**EXERCISE BRIEF**
Reproduce, word for word, the full news article below about autism among Somali immigrants in Minneapolis.

MINNEAPOLIS — Ayub Abdi is a cute 5-year-old with a smile that might be called shy if not for the empty look in his eyes. He does not speak. When he was 2, he could say “Dad,” “Mom,” “give me” and “need water,” but he has lost all that.
He does scream and spit, and he moans a loud “Unnnnh! Unnnnh!” when he is unhappy. At night he pounds the walls for hours, which led to his family’s eviction from their last apartment.
As he is strapped into his seat in the bus that takes him to special education class, it is hard not to notice that there is only one other child inside, and he too is a son of Somali immigrants.
“I know 10 guys whose kids have autism,” said Ayub’s father, Abdirisak Jama, a 39-year-old security guard. “They are all looking for help.”
Autism is terrifying the community of Somali immigrants in Minneapolis, and some pediatricians and educators have joined parents in raising the alarm. But public health experts say it is hard to tell whether the apparent surge of cases is an actual outbreak, with a cause that can be addressed, or just a statistical fluke.

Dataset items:
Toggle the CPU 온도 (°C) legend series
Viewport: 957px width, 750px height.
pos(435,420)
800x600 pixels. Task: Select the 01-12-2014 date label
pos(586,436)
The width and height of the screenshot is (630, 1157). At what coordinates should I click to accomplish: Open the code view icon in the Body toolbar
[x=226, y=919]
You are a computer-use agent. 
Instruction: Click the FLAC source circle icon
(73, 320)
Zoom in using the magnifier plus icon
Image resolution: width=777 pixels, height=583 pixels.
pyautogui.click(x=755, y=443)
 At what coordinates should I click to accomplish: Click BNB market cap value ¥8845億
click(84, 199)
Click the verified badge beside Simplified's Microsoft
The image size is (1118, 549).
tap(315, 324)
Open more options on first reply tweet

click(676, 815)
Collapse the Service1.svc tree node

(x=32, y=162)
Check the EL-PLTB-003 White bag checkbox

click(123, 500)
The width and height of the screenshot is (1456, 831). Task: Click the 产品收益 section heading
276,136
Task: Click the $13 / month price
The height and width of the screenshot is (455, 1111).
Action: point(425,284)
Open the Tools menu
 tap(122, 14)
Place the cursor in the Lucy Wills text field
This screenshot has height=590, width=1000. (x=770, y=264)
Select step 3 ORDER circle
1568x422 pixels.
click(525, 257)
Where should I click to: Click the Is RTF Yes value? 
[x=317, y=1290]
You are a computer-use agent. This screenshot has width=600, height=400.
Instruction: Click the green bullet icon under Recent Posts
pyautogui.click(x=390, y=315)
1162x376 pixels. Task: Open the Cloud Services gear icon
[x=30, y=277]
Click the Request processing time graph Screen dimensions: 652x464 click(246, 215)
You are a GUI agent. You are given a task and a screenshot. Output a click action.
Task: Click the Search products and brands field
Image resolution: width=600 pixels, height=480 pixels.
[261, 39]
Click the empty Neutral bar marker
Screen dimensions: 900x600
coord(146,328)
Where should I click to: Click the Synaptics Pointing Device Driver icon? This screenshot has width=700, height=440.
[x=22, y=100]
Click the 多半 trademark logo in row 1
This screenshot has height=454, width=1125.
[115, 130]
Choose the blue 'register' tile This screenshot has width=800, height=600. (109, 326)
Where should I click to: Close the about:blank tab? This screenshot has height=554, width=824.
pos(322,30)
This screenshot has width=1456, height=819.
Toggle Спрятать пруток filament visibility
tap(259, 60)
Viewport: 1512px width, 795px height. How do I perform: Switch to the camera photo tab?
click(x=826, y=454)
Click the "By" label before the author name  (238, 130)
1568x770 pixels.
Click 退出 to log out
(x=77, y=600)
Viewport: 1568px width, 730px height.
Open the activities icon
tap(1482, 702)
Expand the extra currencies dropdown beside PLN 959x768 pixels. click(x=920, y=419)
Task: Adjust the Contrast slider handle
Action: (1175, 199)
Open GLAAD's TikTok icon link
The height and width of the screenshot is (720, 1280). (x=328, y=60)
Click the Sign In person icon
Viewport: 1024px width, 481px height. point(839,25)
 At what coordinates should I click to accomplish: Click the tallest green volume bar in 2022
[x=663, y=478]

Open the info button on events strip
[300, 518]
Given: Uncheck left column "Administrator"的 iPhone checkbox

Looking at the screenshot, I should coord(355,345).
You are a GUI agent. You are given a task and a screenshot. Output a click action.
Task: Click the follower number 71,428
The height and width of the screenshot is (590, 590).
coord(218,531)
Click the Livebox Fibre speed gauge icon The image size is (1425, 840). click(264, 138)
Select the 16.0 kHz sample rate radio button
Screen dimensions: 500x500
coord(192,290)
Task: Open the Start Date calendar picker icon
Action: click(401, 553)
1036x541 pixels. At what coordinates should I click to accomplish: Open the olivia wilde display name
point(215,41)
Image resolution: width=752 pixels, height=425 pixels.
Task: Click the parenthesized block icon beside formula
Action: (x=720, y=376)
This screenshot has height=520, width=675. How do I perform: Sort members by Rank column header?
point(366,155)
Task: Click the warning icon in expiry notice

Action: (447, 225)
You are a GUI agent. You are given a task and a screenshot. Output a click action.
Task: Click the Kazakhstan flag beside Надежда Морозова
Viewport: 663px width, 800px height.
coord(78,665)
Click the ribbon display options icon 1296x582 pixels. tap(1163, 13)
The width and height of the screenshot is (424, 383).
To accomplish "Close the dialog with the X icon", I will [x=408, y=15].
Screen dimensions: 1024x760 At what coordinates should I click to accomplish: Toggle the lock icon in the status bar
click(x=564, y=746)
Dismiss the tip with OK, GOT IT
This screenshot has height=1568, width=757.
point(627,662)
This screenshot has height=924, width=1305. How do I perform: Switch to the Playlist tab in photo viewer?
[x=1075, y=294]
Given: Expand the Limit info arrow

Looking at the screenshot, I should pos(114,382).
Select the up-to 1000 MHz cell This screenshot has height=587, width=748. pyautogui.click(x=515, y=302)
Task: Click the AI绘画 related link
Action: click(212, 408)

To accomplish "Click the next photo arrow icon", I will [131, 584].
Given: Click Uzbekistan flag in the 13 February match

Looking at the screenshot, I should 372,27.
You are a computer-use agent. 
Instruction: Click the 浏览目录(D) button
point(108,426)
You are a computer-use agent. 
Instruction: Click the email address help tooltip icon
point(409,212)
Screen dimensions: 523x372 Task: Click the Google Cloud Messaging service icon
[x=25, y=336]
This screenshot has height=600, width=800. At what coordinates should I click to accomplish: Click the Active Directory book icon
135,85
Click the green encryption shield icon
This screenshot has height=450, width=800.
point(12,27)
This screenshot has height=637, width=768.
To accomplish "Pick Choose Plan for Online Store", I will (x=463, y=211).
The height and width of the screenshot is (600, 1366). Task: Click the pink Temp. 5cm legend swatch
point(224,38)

**ANSWER BELOW**
MINNEAPOLIS — Ayub Abdi is a cute 5-year-old with a smile that might be called shy if not for the empty look in his eyes. He does not speak. When he was 2, he could say “Dad,” “Mom,” “give me” and “need water,” but he has lost all that.
He does scream and spit, and he moans a loud “Unnnnh! Unnnnh!” when he is unhappy. At night he pounds the walls for hours, which led to his family’s eviction from their last apartment.
As he is strapped into his seat in the bus that takes him to special education class, it is hard not to notice that there is only one other child inside, and he too is a son of Somali immigrants.
“I know 10 guys whose kids have autism,” said Ayub’s father, Abdirisak Jama, a 39-year-old security guard. “They are all looking for help.”
Autism is terrifying the community of Somali immigrants in Minneapolis, and some pediatricians and educators have joined parents in raising the alarm. But public health experts say it is hard to tell whether the apparent surge of cases is an actual outbreak, with a cause that can be addressed, or just a statistical fluke.